• [Task instructions] Below is a set of entries; copy all of them exactly.

• [Exercise materials]

• • • • •

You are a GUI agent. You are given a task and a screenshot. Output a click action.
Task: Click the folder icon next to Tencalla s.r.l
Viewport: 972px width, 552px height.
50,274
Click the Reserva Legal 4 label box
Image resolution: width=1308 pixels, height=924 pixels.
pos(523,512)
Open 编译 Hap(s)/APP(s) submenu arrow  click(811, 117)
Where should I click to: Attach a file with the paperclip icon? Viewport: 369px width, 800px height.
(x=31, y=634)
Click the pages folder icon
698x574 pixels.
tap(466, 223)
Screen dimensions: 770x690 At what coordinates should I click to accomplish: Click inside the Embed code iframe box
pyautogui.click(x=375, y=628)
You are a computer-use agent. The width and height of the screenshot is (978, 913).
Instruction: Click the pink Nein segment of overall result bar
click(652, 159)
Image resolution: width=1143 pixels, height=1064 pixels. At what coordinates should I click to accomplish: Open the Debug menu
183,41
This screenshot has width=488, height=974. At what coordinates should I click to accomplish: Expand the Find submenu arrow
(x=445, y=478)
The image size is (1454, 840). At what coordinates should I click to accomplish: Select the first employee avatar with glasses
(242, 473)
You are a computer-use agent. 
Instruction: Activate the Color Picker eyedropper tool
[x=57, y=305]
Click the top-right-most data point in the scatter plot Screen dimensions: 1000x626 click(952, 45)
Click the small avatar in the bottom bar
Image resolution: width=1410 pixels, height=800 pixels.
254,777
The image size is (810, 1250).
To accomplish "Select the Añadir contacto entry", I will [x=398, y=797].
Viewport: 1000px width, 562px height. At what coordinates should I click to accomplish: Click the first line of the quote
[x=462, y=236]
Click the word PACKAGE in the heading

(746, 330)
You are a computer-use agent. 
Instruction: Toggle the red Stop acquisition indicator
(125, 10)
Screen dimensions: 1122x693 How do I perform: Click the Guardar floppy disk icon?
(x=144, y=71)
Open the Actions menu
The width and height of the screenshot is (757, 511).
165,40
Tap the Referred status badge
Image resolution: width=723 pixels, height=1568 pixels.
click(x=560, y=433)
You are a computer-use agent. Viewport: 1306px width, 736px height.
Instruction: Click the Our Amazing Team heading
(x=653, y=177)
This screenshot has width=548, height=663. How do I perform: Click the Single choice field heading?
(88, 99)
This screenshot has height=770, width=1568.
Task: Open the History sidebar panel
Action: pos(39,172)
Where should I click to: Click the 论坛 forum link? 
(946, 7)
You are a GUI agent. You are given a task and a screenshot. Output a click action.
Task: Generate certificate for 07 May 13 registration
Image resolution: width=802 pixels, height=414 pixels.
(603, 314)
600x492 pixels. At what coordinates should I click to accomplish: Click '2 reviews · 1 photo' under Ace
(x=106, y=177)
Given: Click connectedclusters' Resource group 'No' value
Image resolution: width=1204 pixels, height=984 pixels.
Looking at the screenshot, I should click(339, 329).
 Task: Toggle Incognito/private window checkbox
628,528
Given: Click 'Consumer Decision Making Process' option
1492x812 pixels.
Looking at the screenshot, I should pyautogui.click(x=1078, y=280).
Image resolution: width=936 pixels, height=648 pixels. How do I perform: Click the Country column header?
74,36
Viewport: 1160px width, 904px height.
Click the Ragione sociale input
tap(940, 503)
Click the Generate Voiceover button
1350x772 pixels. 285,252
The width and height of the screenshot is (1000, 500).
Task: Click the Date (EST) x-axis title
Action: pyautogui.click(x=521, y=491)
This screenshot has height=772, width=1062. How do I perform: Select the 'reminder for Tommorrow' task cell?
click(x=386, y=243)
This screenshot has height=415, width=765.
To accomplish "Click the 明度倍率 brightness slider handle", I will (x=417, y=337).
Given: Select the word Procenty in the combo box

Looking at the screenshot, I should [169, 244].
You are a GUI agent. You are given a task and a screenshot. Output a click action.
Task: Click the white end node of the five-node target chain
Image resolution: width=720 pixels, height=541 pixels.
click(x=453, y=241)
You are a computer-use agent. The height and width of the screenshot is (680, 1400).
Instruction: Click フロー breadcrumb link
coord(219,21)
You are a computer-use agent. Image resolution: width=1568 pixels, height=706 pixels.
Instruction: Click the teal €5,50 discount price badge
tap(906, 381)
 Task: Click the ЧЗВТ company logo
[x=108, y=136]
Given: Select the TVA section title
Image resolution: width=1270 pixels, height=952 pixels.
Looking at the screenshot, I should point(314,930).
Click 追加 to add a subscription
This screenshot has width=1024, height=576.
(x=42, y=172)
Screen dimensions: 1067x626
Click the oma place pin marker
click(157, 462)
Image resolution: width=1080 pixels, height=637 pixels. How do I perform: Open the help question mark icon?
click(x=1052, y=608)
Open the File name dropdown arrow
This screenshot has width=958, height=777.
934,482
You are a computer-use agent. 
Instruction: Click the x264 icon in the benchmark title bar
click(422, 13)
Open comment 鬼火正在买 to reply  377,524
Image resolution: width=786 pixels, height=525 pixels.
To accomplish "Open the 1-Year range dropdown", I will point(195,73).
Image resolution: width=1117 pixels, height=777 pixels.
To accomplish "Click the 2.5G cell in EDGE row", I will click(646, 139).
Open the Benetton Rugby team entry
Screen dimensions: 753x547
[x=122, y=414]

• • • • •

• [Solved problem]
You are a GUI agent. You are given a task and a screenshot. Output a click action.
Task: Click the folder icon next to Tencalla s.r.l
Viewport: 972px width, 552px height.
50,274
Click the Reserva Legal 4 label box
Image resolution: width=1308 pixels, height=924 pixels.
pos(523,512)
Open 编译 Hap(s)/APP(s) submenu arrow  click(811, 117)
Where should I click to: Attach a file with the paperclip icon? Viewport: 369px width, 800px height.
(x=31, y=634)
Click the pages folder icon
698x574 pixels.
tap(466, 223)
Screen dimensions: 770x690 At what coordinates should I click to accomplish: Click inside the Embed code iframe box
pyautogui.click(x=375, y=628)
You are a computer-use agent. The width and height of the screenshot is (978, 913).
Instruction: Click the pink Nein segment of overall result bar
click(652, 159)
Image resolution: width=1143 pixels, height=1064 pixels. At what coordinates should I click to accomplish: Open the Debug menu
183,41
This screenshot has width=488, height=974. At what coordinates should I click to accomplish: Expand the Find submenu arrow
(x=445, y=478)
The image size is (1454, 840). At what coordinates should I click to accomplish: Select the first employee avatar with glasses
(242, 473)
You are a computer-use agent. 
Instruction: Activate the Color Picker eyedropper tool
[x=57, y=305]
Click the top-right-most data point in the scatter plot Screen dimensions: 1000x626 click(952, 45)
Click the small avatar in the bottom bar
Image resolution: width=1410 pixels, height=800 pixels.
254,777
The image size is (810, 1250).
To accomplish "Select the Añadir contacto entry", I will [x=398, y=797].
Viewport: 1000px width, 562px height. At what coordinates should I click to accomplish: Click the first line of the quote
[x=462, y=236]
Click the word PACKAGE in the heading

(746, 330)
You are a computer-use agent. 
Instruction: Toggle the red Stop acquisition indicator
(125, 10)
Screen dimensions: 1122x693 How do I perform: Click the Guardar floppy disk icon?
(x=144, y=71)
Open the Actions menu
The width and height of the screenshot is (757, 511).
165,40
Tap the Referred status badge
Image resolution: width=723 pixels, height=1568 pixels.
click(x=560, y=433)
You are a computer-use agent. Viewport: 1306px width, 736px height.
Instruction: Click the Our Amazing Team heading
(x=653, y=177)
This screenshot has width=548, height=663. How do I perform: Click the Single choice field heading?
(88, 99)
This screenshot has height=770, width=1568.
Task: Open the History sidebar panel
Action: pos(39,172)
Where should I click to: Click the 论坛 forum link? 
(946, 7)
You are a GUI agent. You are given a task and a screenshot. Output a click action.
Task: Generate certificate for 07 May 13 registration
Image resolution: width=802 pixels, height=414 pixels.
(603, 314)
600x492 pixels. At what coordinates should I click to accomplish: Click '2 reviews · 1 photo' under Ace
(x=106, y=177)
Given: Click connectedclusters' Resource group 'No' value
Image resolution: width=1204 pixels, height=984 pixels.
Looking at the screenshot, I should click(339, 329).
 Task: Toggle Incognito/private window checkbox
628,528
Given: Click 'Consumer Decision Making Process' option
1492x812 pixels.
Looking at the screenshot, I should pyautogui.click(x=1078, y=280).
Image resolution: width=936 pixels, height=648 pixels. How do I perform: Click the Country column header?
74,36
Viewport: 1160px width, 904px height.
Click the Ragione sociale input
tap(940, 503)
Click the Generate Voiceover button
1350x772 pixels. 285,252
The width and height of the screenshot is (1000, 500).
Task: Click the Date (EST) x-axis title
Action: pyautogui.click(x=521, y=491)
This screenshot has height=772, width=1062. How do I perform: Select the 'reminder for Tommorrow' task cell?
click(x=386, y=243)
This screenshot has height=415, width=765.
To accomplish "Click the 明度倍率 brightness slider handle", I will (x=417, y=337).
Given: Select the word Procenty in the combo box

Looking at the screenshot, I should [169, 244].
You are a GUI agent. You are given a task and a screenshot. Output a click action.
Task: Click the white end node of the five-node target chain
Image resolution: width=720 pixels, height=541 pixels.
click(x=453, y=241)
You are a computer-use agent. The height and width of the screenshot is (680, 1400).
Instruction: Click フロー breadcrumb link
coord(219,21)
You are a computer-use agent. Image resolution: width=1568 pixels, height=706 pixels.
Instruction: Click the teal €5,50 discount price badge
tap(906, 381)
 Task: Click the ЧЗВТ company logo
[x=108, y=136]
Given: Select the TVA section title
Image resolution: width=1270 pixels, height=952 pixels.
Looking at the screenshot, I should point(314,930).
Click 追加 to add a subscription
This screenshot has width=1024, height=576.
(x=42, y=172)
Screen dimensions: 1067x626
Click the oma place pin marker
click(157, 462)
Image resolution: width=1080 pixels, height=637 pixels. How do I perform: Open the help question mark icon?
click(x=1052, y=608)
Open the File name dropdown arrow
This screenshot has width=958, height=777.
934,482
You are a computer-use agent. 
Instruction: Click the x264 icon in the benchmark title bar
click(422, 13)
Open comment 鬼火正在买 to reply  377,524
Image resolution: width=786 pixels, height=525 pixels.
To accomplish "Open the 1-Year range dropdown", I will point(195,73).
Image resolution: width=1117 pixels, height=777 pixels.
To accomplish "Click the 2.5G cell in EDGE row", I will click(646, 139).
Open the Benetton Rugby team entry
Screen dimensions: 753x547
[x=122, y=414]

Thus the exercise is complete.